As we saw in our study, mindfulness practice for a person who stutters can look the same as, if not identical to, the practice of a person who does not stutter. Everyone — regardless of the way they speak — can benefit from gentle stretches throughout their day, as well as breathing exercises designed to calm the nervous system.
Some ways a person who stutters may want to tailor their practice to fit their individual needs may be to do a body scan exercise, for example, and notice and then release tension that they may experience during stuttering moments, for instance in the throat, mouth, face and shoulders.
Similarly, studying and reflecting on concepts within mindfulness, such as acceptance, self-compassion and living in the present moment may promote improved feelings and attitudes about stuttering. Many people who stutter live with the uncertainty and challenges that come with not having control of their own speech as well as the subsequent negative reactions their listeners may have to their stuttering.
The concept of staying in the present moment can be life-changing for a person who stutters because, if they are staying in the present, they cannot ruminate on past negative social interactions nor can they worry about what might happen in future conversations. They can just “be” and there is so much freedom in that.
In addition, you also have researched the bilingual stuttering experience. What has been the biggest takeaway from that work?
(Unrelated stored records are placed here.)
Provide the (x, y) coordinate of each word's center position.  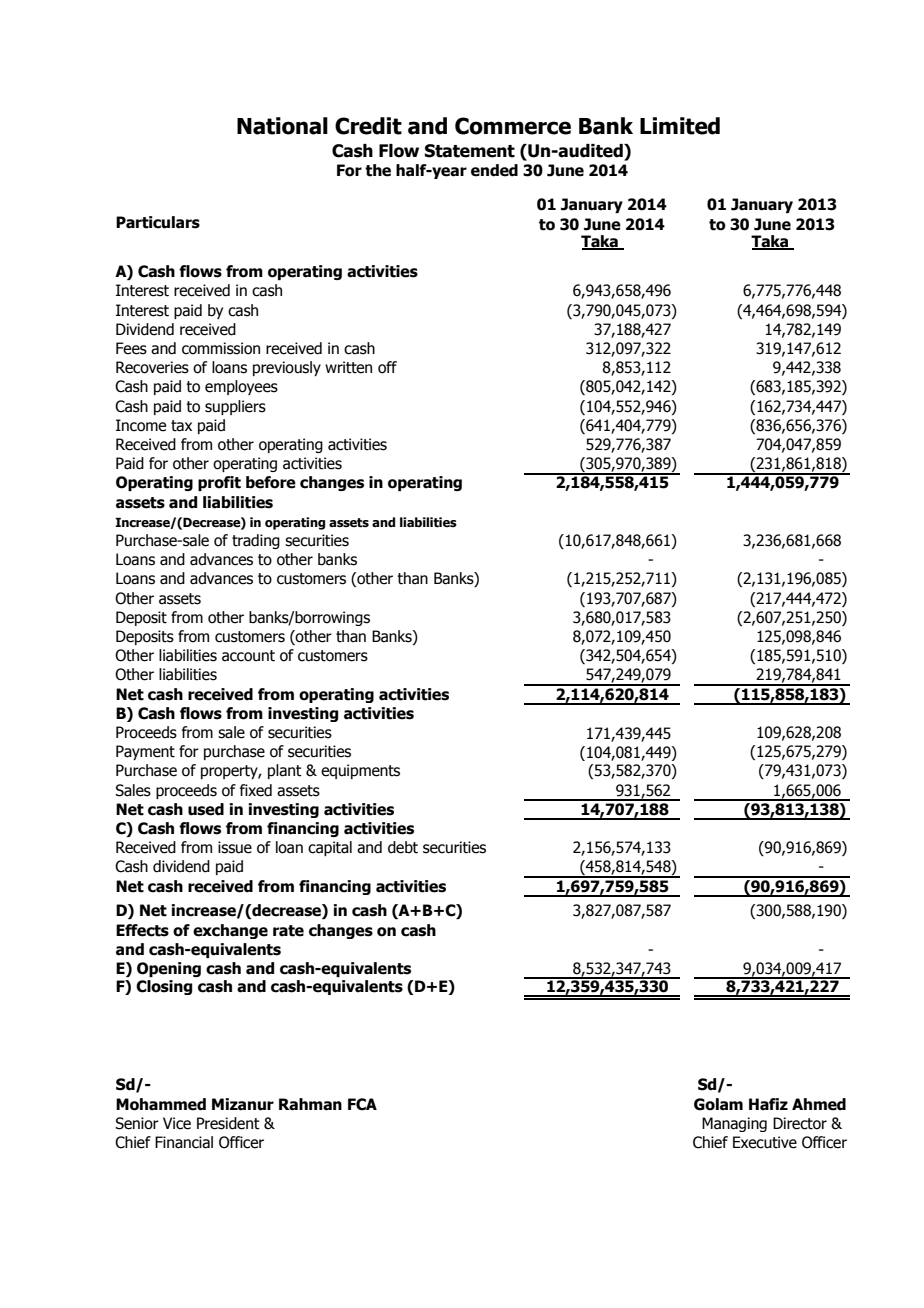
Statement (470, 151)
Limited (680, 126)
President (228, 1123)
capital (330, 848)
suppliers (235, 407)
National (282, 126)
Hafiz (768, 1104)
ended (494, 170)
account (248, 656)
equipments (360, 771)
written (348, 367)
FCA (362, 1104)
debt (403, 847)
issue (235, 847)
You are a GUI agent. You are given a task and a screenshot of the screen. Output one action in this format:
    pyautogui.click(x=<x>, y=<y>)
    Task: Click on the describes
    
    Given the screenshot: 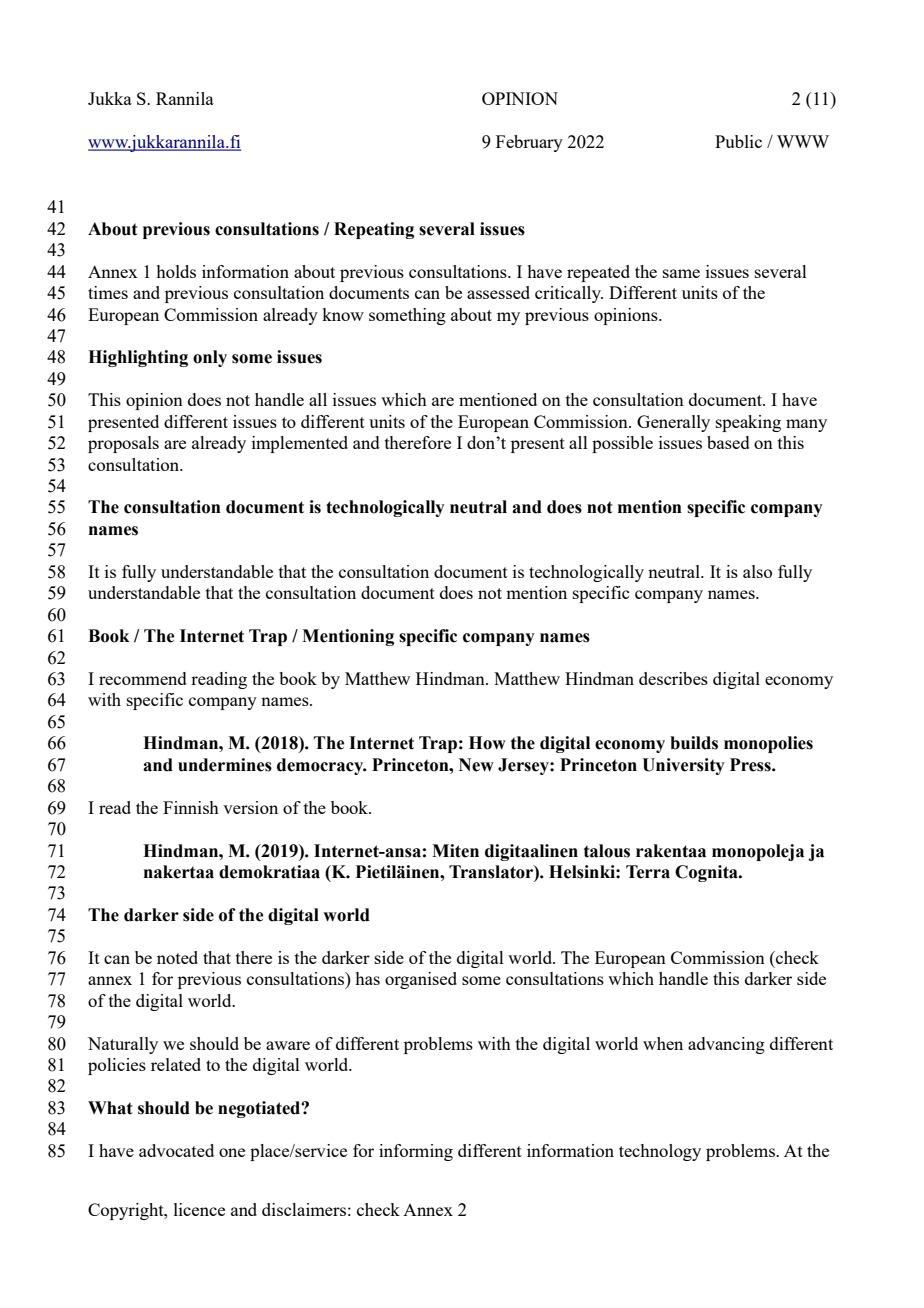 What is the action you would take?
    pyautogui.click(x=673, y=678)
Over the past several years of working with this population, the thing that has left a lasting impression on me is how detrimental it can be to strip a child of their native language.
I have worked with participants who stutter who cannot communicate with their grandparents and other family members because they never gained proficiency in their native language due to the misconception that stuttering is caused by bilingualism. Aside from the lack of connection with family members, stutterers have also reported feeling a lack of connection with their cultural communities and part of who they are because they cannot communicate in their native language.
Unfortunately, there are still professionals out there advising families to speak only one language in the household to avoid the risk of stuttering. To date, research does not support the idea that bilingualism causes stuttering. On the contrary, it shows the cognitive benefits of bilingualism.
Angela Medina is Research Director of the Mindfulness Research Lab and helps design and test the efficacy of mindfulness meditation programs for people who stutter as well as speech-language pathology students. Her research interests include the adults' stuttering experiences, culturally and linguistically diverse populations, mindfulness and qualitative research methods. She's published work on the Spanish-English bilingual stuttering experience, fluency-inducing strategies used by Spanish-English-speaking bilinguals who stutter, and stigma experienced by Hispanics who stutter. Medina has published and presented her research nationally and internationally. She is also the Research Chair of the National Stuttering Association’s Board of Directors. Medina's love of studying languages started here FIU, where she earned her master's in Linguistics.